Personal information
- Date of birth: 13 February 1993 (age 33)
- Place of birth: Rustenburg, Netherlands
- Height: 1.63 m (5 ft 4 in)
- Position: Midfielder

Youth career
- sc Dynamo
- SVW '27
- VV Reiger Boys

College career
- Years: Team / Apps / (Gls)
- 2011: Loyola Marymount Lions / 20 / (2)

Senior career*
- Years: Team / Apps / (Gls)
- 2009–2010: VV Reiger Boys
- 2010–2011: AZ Alkmaar / 18 / (2)
- 2012–2014: Ajax / 44 / (5)
- 2014–2017: SC Telstar / 70 / (24)
- 2017–2021: Ajax / 72 / (10)
- 2021–2023: Valencia / 23 / (1)

International career^{‡}
- 2010: Netherlands U17 / 6 / (1)
- 2010–2011: Netherlands U19 / 13 / (5)

= Linda Bakker =

Dutch footballer

Linda Bakker (born 13 February 1993) is a Dutch professional footballer who last played as midfielder for Valencia CF.

==Club career==
===AZ Alkmaar===

She joined AZ Alkmaar of the Eredivisie for 2010–11 season.
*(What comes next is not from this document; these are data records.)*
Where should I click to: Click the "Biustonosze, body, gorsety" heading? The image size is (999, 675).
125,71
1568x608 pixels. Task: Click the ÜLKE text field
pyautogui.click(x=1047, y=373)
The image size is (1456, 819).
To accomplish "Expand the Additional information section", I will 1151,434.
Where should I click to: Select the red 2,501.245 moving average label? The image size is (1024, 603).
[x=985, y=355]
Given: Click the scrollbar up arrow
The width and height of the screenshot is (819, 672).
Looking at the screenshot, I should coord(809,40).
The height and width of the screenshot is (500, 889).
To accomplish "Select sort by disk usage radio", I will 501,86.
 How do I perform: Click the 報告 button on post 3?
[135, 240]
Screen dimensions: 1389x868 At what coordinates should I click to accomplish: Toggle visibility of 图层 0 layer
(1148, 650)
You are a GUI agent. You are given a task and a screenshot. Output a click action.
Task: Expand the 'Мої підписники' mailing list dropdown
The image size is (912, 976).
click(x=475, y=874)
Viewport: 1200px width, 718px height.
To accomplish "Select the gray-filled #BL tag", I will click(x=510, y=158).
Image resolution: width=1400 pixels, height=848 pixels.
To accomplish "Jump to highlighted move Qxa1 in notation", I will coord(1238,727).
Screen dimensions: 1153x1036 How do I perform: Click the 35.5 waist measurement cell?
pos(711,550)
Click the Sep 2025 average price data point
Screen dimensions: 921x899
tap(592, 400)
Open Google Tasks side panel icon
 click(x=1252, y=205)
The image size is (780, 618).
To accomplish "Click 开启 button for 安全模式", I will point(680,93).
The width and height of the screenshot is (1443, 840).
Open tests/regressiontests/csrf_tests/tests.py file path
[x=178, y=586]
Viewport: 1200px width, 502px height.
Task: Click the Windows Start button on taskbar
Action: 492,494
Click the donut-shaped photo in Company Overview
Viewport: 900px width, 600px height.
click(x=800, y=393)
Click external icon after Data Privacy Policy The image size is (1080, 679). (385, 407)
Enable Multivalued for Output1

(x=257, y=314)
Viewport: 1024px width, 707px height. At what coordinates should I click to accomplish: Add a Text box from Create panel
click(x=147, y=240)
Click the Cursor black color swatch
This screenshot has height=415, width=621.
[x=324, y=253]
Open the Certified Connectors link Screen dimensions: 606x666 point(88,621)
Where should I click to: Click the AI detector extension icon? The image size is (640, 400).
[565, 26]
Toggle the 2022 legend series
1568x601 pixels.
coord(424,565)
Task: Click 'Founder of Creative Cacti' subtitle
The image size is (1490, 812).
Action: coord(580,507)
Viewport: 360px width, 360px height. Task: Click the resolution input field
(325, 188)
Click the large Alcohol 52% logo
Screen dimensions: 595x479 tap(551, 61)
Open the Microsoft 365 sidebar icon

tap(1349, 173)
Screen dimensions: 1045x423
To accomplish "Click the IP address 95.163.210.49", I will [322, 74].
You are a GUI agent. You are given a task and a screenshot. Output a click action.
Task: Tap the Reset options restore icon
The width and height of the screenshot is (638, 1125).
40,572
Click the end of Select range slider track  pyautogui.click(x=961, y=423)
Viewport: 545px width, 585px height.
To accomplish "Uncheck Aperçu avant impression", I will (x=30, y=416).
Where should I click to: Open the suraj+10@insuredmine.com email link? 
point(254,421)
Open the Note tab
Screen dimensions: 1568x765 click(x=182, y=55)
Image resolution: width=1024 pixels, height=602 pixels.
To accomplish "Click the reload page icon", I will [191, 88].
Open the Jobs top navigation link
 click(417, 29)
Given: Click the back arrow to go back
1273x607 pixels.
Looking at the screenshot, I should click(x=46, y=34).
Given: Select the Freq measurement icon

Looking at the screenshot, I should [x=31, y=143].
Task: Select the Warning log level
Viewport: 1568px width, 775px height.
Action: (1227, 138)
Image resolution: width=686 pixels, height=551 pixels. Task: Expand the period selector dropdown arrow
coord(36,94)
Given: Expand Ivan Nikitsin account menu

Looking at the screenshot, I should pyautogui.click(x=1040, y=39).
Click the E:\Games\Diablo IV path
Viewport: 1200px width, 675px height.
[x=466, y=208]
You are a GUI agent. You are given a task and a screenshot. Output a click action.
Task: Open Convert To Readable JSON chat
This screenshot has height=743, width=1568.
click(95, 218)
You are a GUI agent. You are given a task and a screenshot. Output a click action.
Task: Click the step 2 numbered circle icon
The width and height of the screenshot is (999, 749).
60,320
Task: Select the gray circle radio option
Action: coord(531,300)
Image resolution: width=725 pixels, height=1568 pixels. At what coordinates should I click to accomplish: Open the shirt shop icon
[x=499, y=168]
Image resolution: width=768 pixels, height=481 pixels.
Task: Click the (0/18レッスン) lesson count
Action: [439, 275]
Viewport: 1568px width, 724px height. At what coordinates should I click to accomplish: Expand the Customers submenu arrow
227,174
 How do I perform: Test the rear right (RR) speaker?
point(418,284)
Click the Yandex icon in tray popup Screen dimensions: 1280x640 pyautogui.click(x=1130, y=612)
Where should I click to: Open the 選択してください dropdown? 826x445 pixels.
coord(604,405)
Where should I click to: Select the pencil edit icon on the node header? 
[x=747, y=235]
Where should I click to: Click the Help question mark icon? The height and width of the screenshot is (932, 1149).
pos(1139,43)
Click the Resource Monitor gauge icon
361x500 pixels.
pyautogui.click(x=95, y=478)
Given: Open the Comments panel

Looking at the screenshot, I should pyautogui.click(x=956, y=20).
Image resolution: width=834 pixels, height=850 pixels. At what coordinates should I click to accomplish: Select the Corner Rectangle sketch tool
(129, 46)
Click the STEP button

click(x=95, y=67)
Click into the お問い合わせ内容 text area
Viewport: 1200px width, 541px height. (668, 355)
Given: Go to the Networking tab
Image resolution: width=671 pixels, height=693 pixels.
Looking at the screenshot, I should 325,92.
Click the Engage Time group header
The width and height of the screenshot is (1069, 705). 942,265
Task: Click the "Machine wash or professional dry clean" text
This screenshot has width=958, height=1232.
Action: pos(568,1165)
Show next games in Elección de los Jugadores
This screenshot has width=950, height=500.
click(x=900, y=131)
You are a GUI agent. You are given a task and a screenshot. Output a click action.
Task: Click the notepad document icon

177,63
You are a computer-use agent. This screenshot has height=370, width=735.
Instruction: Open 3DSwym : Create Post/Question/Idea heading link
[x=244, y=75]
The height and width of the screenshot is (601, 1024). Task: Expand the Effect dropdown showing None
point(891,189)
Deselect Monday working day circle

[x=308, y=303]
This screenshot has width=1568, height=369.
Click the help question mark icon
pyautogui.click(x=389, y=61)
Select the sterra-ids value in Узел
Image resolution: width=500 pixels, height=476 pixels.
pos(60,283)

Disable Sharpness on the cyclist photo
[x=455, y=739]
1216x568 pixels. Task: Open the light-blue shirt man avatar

Bakker made her league debut against PEC Zwolle on 2 September 2010. She made her league debut against Willem II on 4 November 2010, scoring in the 90th minute.

===Loyola Marymount Lions===

In 2011 she spent time at Loyola Marymount University and played college soccer for the "Lions". She started all 20 of the team's matches in her freshman season and scored two goals.

===First spell at Ajax===

Bakker made her league debut against Heerenveen on 24 August 2012. She scored her first league goal against Utrecht on 31 August 2012, scoring in the 29th minute.

===SC Telstar===

Bakker made her league debut against Club Brugge on 29 August 2014. She scored her first league goal against PSV on 2 September 2014, scoring in the 6th minute.

===Second spell at Ajax===

During her second spell at Ajax, Bakker made her league debut against Achilles '29 on 3 September 2017. She scored her first league goal against Alkmaar on 27 October 2017, scoring in the 63rd minute.

===Valencia===

She transferred to Valencia CF in July 2021. Bakker made her league debut against FC Barcelona on 25 September 2021. She scored her first league goal against Real Betis on 2 November 2022, scoring in the 10th minute.

==International career==

At youth level Bakker played six times for the Netherlands women's national under-17 football team, scoring one goal and 13 times for the Netherlands women's national under-19 football team, scoring five goals.